■ **Task prompt**: Beginning with the line that holds "The image size is (768, 768).", set down each line of the data below through the very last, exactly as given, and nothing beyond that.
┌──
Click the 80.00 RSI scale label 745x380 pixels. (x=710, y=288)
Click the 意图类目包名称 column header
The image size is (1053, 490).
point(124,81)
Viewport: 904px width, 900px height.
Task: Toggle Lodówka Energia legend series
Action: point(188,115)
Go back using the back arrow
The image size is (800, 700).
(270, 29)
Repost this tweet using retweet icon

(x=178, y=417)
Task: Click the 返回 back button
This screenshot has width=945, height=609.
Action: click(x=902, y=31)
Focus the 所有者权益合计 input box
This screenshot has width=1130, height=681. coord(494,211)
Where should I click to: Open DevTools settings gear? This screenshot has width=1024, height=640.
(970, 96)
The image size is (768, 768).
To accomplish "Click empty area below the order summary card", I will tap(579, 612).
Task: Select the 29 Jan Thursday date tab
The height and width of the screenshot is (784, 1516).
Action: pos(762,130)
└──
■ **Response to the task**:
The image size is (768, 768).
To accomplish "Click empty area below the order summary card", I will tap(579, 612).
Task: Select the 29 Jan Thursday date tab
The height and width of the screenshot is (784, 1516).
Action: pos(762,130)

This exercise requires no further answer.